Machiavelli presented a captivating blend of honesty and ambiguity in his views of religion in the politics of his time. He expressed a stand towards the subject that secular modernity would find familiar, but mystifying. Machiavelli’s view of religion was a message to leaders of republics or principalities to ignore religious dictates when essential but affirmed that a religious appearance was necessary for them. He also appeared to suggest that leaders should support their subjects to cling to religion, and praised ecclesiastical principalities as the means to secure happiness (Preus, J. Samuel. “Machiavelli’s Functional Analysis of Religion: Context and Object,” 173). However, he criticized Christianity as having made Italy more divided and corrupt. Regardless of the controversy surrounding his view of religion, he appeared to suggest that it was a critical part of the rulership of the republic. Hence, Machiavelli maintained that it was impossible to ignore religion and its related moral dictates in the politics of his time.
Machiavelli believed that religion was human-made, and its value was in its capacity to support the social order. According to him, religion would only be valid if it would promote positive political behavior in society. He used religious leaders as the model of good leadership that religion promotes. For instance, In The Prince and The Discourses, he mentions “prophets” as the models of good leadership. He uses the examples of Moses, Cyrus the Great, Theseus, and Romulus as the most successful Princes that leaders should emulate (Machiavelli, Niccolò. Discourses on Livy 200). He argued that leaders should follow the example of the historical figures who had achieved dominion over states through their ability and skills.

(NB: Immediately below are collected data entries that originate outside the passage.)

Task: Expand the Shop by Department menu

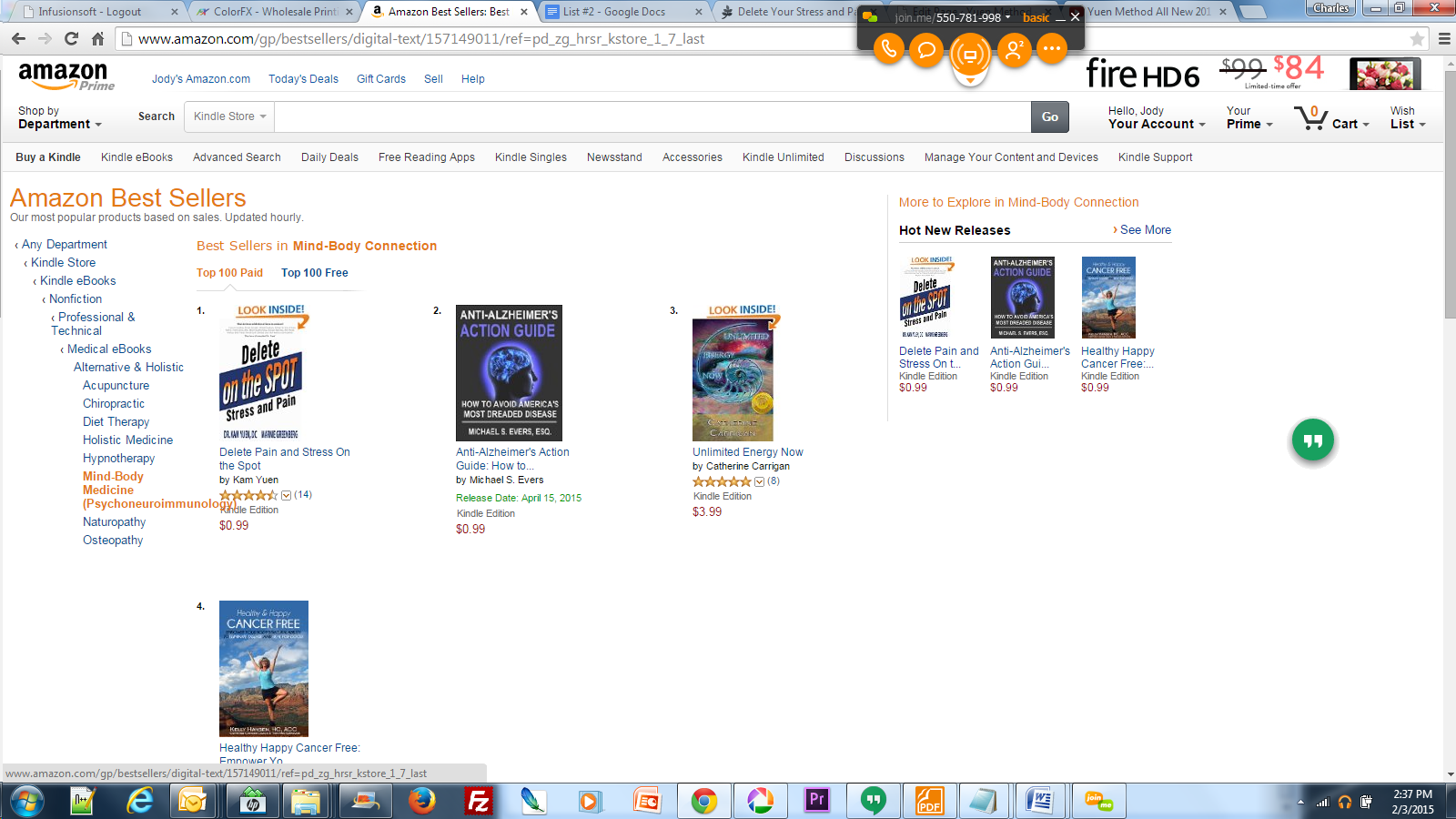Action: coord(59,117)
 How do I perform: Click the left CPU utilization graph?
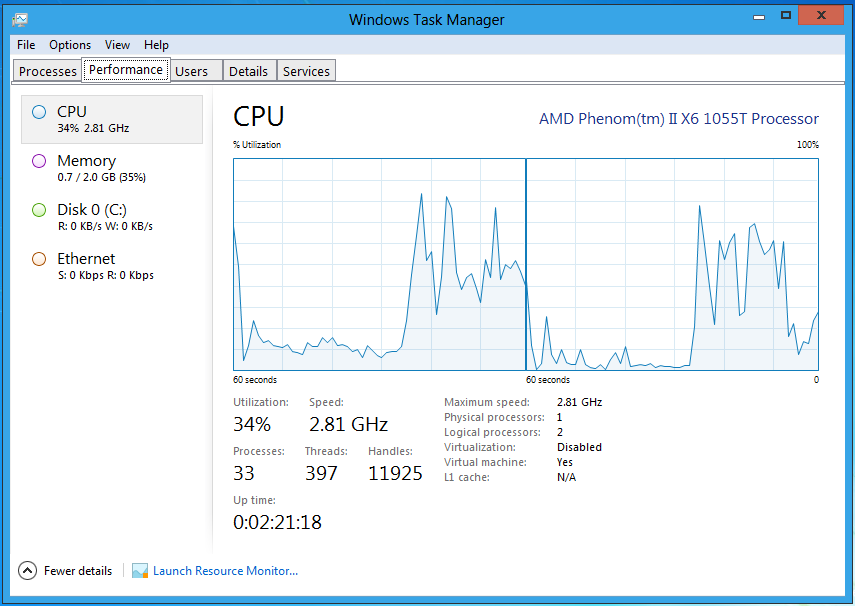379,265
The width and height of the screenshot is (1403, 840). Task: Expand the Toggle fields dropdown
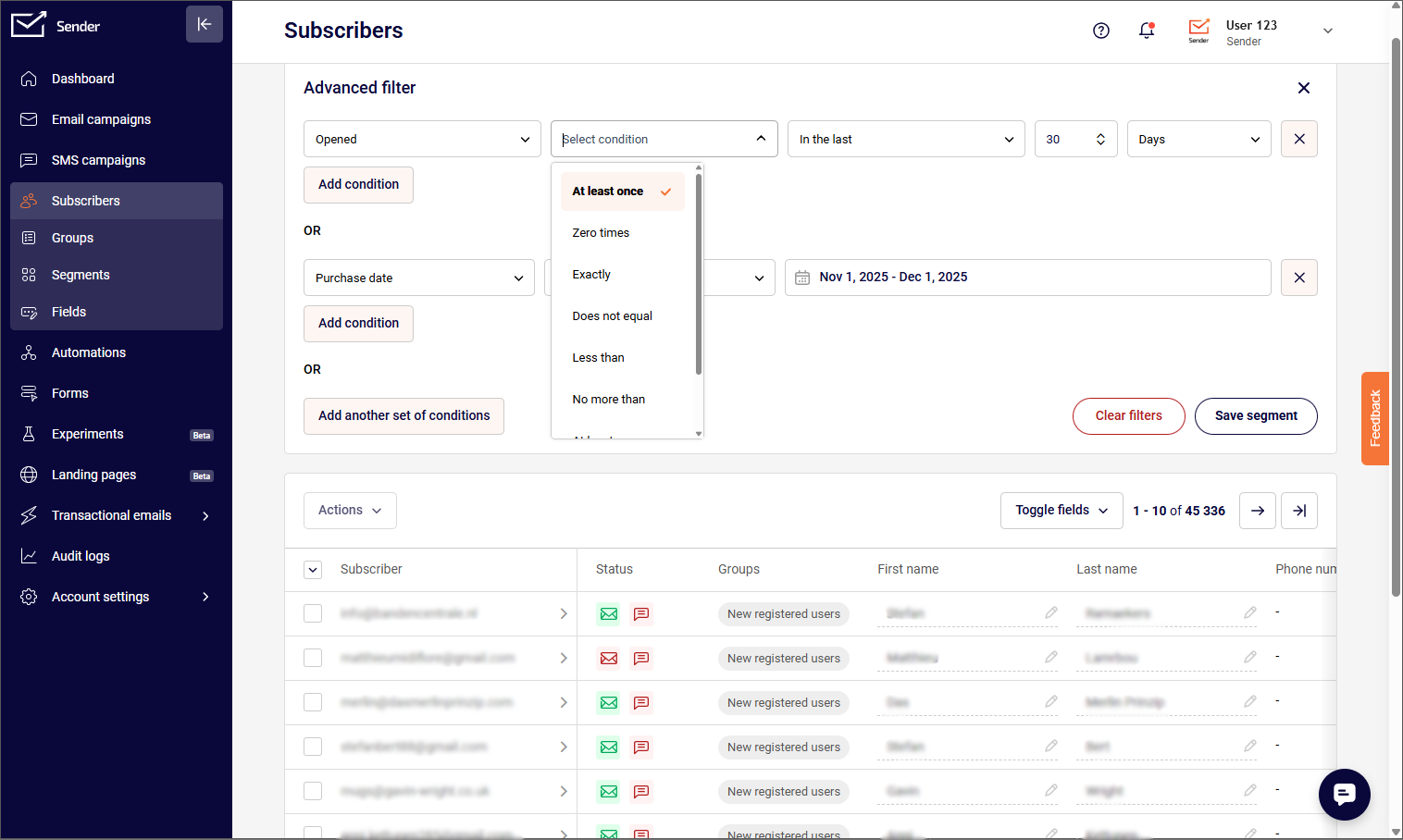1061,510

He suggested that the said men had virtù, suggesting literally something like “manliness.” Furthermore, men who emulated the successful leaders in history had a better chance to be successful in governing compared to those who relied on luck or fortuna to get into power. He mentions the leaders as models of good leadership because instead of relying on fortune, they used it to find opportunities to gain power.

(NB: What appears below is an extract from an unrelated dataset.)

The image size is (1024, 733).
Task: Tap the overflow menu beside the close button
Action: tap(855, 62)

Machiavelli further suggested that leaders, such as Moses, Cyrus the Great, Theseus, and Romulus, were the founders of politics and provided the mechanism through which future leaders should use in their leadership. However, he criticizes the foreleaders (pagans and religious) because some of them engaged in a battle that killed many people, a move he considered immoral. He uses an example, in his Prince’s anti-papal rhetoric, he argues about the way Pope Alexander used money and power to con people. The king of Spain is another example of a leader who committed acts of cruelty against Jews. He argued that religion brought cruel and wicked men into politics; thus, his perspective of religion is that it dictated how the people of his time lived politically in the disguise of religion.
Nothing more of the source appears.